January 09, 2026|Franchise Frontlines

Doe (J.T.A.) v. Wyndham Hotels & Resorts, Inc.: District Court Transfers TVPRA Claims Against Florida Franchisee for Lack of Personal Jurisdiction

January 9, 2026 | United States District Court for the District of New Jersey | Opinion and Order

Executive Summary

In Doe (J.T.A.) v. Wyndham Hotels & Resorts, Inc., 2026 WL 73727 (D.N.J. Jan. 9, 2026), Judge Susan D. Wigenton granted in part a motion to dismiss filed by a Florida Ramada franchisee in a Trafficking Victims Protection Reauthorization Act (“TVPRA”) case, holding that the District of New Jersey lacked personal jurisdiction over the franchisee. Although the franchisor defendants were headquartered in New Jersey, the alleged trafficking occurred entirely at a Florida hotel. The court concluded that the franchisee’s use of franchisor systems, adherence to brand standards, and ongoing contractual relationship with a New Jersey-based franchisor were insufficient to establish specific jurisdiction. Rather than dismissing the claims, the court transferred the case to the Middle District of Florida. The ruling provides meaningful guidance on personal jurisdiction limits in franchise-based TVPRA litigation.

Relevant Background

Plaintiff alleged that from 2013 through 2015 she was trafficked at a Ramada-branded hotel in Orlando, Florida. She brought claims under the TVPRA, 18 U.S.C. §§ 1591 and 1595, asserting both perpetrator and beneficiary liability theories against Wyndham Hotels & Resorts and related franchisor entities headquartered in New Jersey, as well as the Florida-based franchisee that owned and operated the Orlando property.

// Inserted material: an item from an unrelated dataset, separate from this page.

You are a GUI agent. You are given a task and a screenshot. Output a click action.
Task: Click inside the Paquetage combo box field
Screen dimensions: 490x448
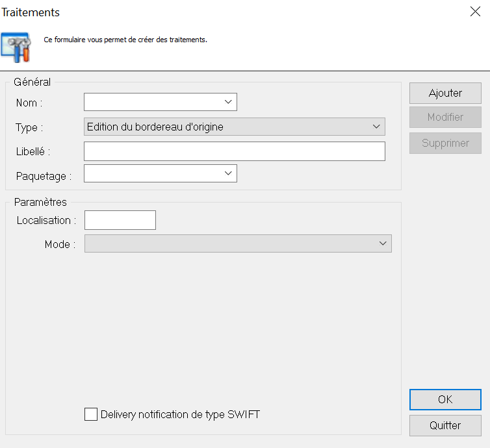coord(153,173)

The franchisee moved to dismiss for lack of personal jurisdiction and improper venue under Rules 12(b)(2) and 12(b)(3). The franchisee was a Florida limited liability company with its principal place of business in Florida, and the alleged trafficking conduct occurred exclusively at the Florida hotel.

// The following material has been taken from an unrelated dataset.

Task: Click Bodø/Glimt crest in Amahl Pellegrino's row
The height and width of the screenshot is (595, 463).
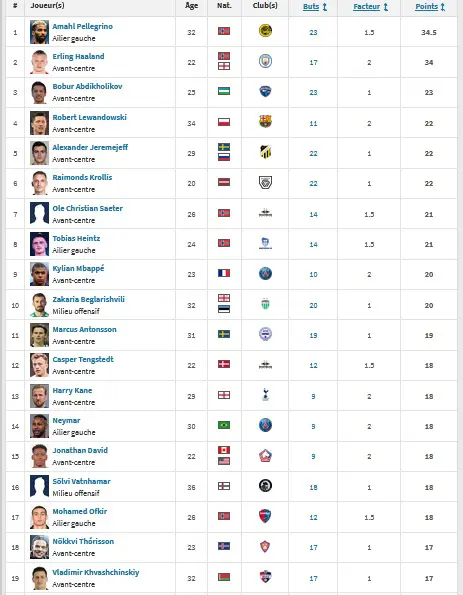Action: pos(265,30)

Plaintiff argued that specific jurisdiction existed in New Jersey because the franchisee entered into a franchise agreement governed by New Jersey law, used New Jersey-based reservation and payment systems, and operated under brand standards developed and enforced by the franchisor in New Jersey.

Decision

The court first addressed general jurisdiction and quickly concluded that the franchisee was not “at home” in New Jersey. The franchisee was incorporated and maintained its principal place of business in Florida. Under Daimler AG v. Bauman, 571 U.S. 117 (2014), that was dispositive.

Turning to specific jurisdiction, the court applied the familiar three-part test: (1) purposeful availment; (2) claims arising out of or relating to forum contacts; and (3) fair play and substantial justice.

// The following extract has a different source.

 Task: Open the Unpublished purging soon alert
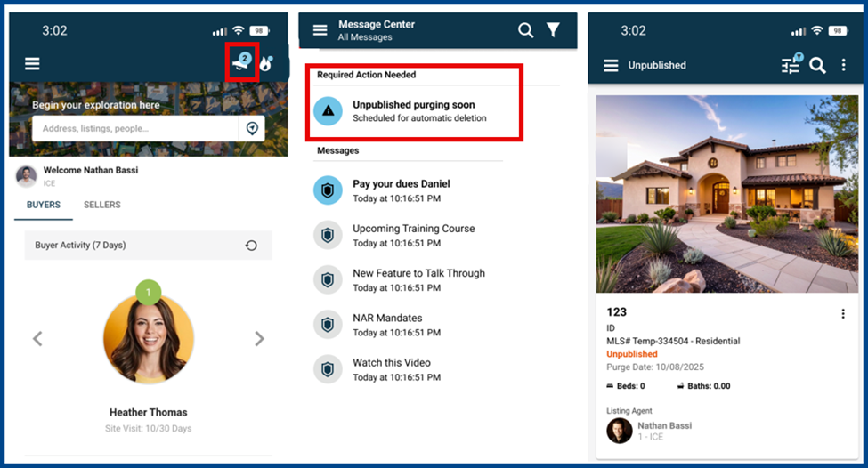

The court acknowledged that entering into a franchise agreement with a New Jersey-based franchisor constituted purposeful availment under Burger King Corp. v. Rudzewicz, 471 U.S. 462 (1985). However, the second prong—whether the claims arose out of or related to the forum contacts—proved decisive.

Relying heavily on Bristol-Myers Squibb Co. v. Superior Court, 582 U.S. 255 (2017), and Walden v. Fiore, 571 U.S. 277 (2014), the court held that the relevant inquiry focuses on the defendant’s own contacts with the forum state that are tied to the litigation. The alleged trafficking conduct—room rentals, supervision, and day-to-day operations—occurred entirely in Florida. The franchisee’s use of franchisor reservation systems, payment processing platforms, and brand policies originating in New Jersey did not create the necessary nexus between New Jersey and the plaintiff’s injury.

The court characterized the connection to New Jersey as “too attenuated,” emphasizing that jurisdiction cannot be based solely on a franchisee’s contractual relationship with a franchisor headquartered in the forum state.

Having determined that personal jurisdiction was lacking and that venue was improper under 28 U.S.C. § 1391, the court elected to transfer the case to the Middle District of Florida pursuant to 28 U.S.C. § 1406(a) rather than dismissing it. In the interest of judicial economy, the court also transferred the claims against the franchisor defendants to Florida.

Importantly, the court did not reach the Rule 12(b)(6) merits arguments.

Looking Forward

This decision reinforces several procedural guardrails that are particularly relevant in hospitality and franchise-based TVPRA litigation.

First, routine franchise system interactions—reservation systems, centralized payment processing, data reporting, brand standards, and contract governance clauses—do not automatically establish specific personal jurisdiction over a franchisee in the franchisor’s home state. The constitutional inquiry remains focused on whether the plaintiff’s claims arise out of the defendant’s own forum-directed conduct.

Second, courts continue to apply Bristol-Myers rigorously in multi-state tort and statutory claims. Even substantial business contacts with a forum may be insufficient where the operative facts giving rise to the claim occurred elsewhere.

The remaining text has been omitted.